N3Logic allows statements to be made about, and to query, other statements such as the content of data in information resources on the Web. We have, in formulae, the ability to represent such sets of statements. To allow statements about them, we take some of the relationships we have defined and give them URIs so that these statements and queries can be written in N3.

While N3Logic properties can be used simply as ground facts in a database, is very useful to take advantage of the fact that in fact they can be calculated. In some cases, the truth or falsehood of a binary relation can be calculated; in others, the relationship is a function so one argument (subject or object of the statement) can be calculated from the other.

We also introduce a set of properties whose truth may be evaluated directly by machine. We call these "built-in" functions. The implementation as built-in functions is not in general required for any implementation of N3Logic, as they can always soundly be treated as ground facts. However, their usefulness derives from their implementation. We say that for example { 1 math:negation -1 } is entailed by calculation. Like other RDF properties, the set is designed to be extensible, as others can use URIs for new functions.

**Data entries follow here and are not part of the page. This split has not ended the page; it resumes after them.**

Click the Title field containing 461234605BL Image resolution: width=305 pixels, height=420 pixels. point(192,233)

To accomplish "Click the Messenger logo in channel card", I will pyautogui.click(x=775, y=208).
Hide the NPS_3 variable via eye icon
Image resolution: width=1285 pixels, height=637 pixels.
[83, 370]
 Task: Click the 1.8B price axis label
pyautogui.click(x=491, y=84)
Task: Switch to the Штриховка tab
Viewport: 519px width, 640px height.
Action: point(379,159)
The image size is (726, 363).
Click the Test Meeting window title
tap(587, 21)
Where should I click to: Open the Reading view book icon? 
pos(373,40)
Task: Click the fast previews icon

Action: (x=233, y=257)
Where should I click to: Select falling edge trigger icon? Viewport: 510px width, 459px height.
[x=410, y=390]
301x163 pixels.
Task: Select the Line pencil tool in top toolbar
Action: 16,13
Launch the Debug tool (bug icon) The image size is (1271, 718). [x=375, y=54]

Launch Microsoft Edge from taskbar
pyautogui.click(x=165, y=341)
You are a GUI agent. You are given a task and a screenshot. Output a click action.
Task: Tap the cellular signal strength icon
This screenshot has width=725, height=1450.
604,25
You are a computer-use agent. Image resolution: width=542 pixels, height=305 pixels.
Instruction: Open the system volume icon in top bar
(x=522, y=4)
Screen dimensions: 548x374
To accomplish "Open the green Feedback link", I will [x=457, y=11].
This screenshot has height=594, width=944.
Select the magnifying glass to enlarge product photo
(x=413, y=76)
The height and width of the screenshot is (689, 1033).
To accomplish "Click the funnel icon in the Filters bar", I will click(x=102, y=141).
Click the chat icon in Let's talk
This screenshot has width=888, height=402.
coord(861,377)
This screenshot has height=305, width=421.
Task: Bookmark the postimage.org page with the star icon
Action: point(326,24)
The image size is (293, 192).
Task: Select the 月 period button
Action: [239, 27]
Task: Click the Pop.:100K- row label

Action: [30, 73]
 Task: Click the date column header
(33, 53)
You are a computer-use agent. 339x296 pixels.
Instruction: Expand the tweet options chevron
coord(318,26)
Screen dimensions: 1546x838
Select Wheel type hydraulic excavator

When the truth of a statement can be deduced because its predicate is a built-in function, then we call the derivation of the statement calculated entailment.

The fact that the rule language and the data language are the same gives a certain simplicity (there is only one syntax) and completeness (rules can operate on themselves, anything written in N3 can be queried in N3). This would be broken if a special syntax were added for built-in functions and operators. Instead, these are simply represented as RDF properties. The N3 rule engine, cwm, when analyzing a rule prior to running it, treats specially those properties it knows as calculable functions which occur in the antecedent. Rules may have full N3, even with nested graphs, on both sides of the implication. This gives a form of completeness as rules can generate rules.



Dereferencing URIs

We expose the web as a mapping between URIs and the information returned when such a URI is dereferenced, using appropriate protocols. In N3Logic, the information resource is identified by a symbol, which is in fact is its URI. The information is represented in formulae, so we represent the information retrieved as a formula. Not all information on the web is, of course in N3. However, we propose that N3 should be the interlingua. Therefore, from the point of view of this system, the semantics of a document is exactly what can be expressed in N3, no more and no less.

log:semantics is a logical property that represents the relation between a document and the logical expression which represents its meaning expressed as N3. The log:semantics of an N3 document is the formula achieved by parsing representation of the document. Currently, cwm parses RDF/XML, and N3 and its subsets.

In order to access a foaf file and store its N3 representation to a variable, log:semantics is used in the following manner

<> log:semantics F. 

The Architecture of the World Wide Web defines algorithms by which a machine can determine representations of document given its symbol - URI. For a representation in N3, this is the formula which corresponds to the document production of the grammar. For a representation in RDF/XML it is the formula which is the entire graph parsed. For any other languages, it may be calculated in as much a specification exists which defines the equivalent N3 semantics for files in that language.

The N3 formula of a document is not the semantics of the document in any absolute sense. It is the semantics expressed in N3. In turn, the full semantics of an N3 formula are grounded, in the definitions of the properties and classes used by the formula. In the HTTP space in which URIs are minted by an authority, definitive information about those definitions may be found by dereferencing the URIs. This information may be in natural language, in some machine-processable logic, or a mixture. Two patterns are important for the semantic web. One is the grounding of properties and classes by defining them in natural language. Natural language, of course, is not capable of giving an absolute meaning to anything in theory, but in practice a well written document carefully written by a group of people achieves a precision of definition which is quite sufficient for the community to be able to exchange data using the terms concerned. The other pattern is the raft-like definition of terms in terms of related neighboring ontologies. Other languages for web documents such as GRDDL [grddl] and RDF/A [rdfa] may be defined whose N3 semantics are therefore also calculable, and so they could be added in due course. @@@ is this required @@@

Relationship between resource, URI, string, N3 representation, and logic properties.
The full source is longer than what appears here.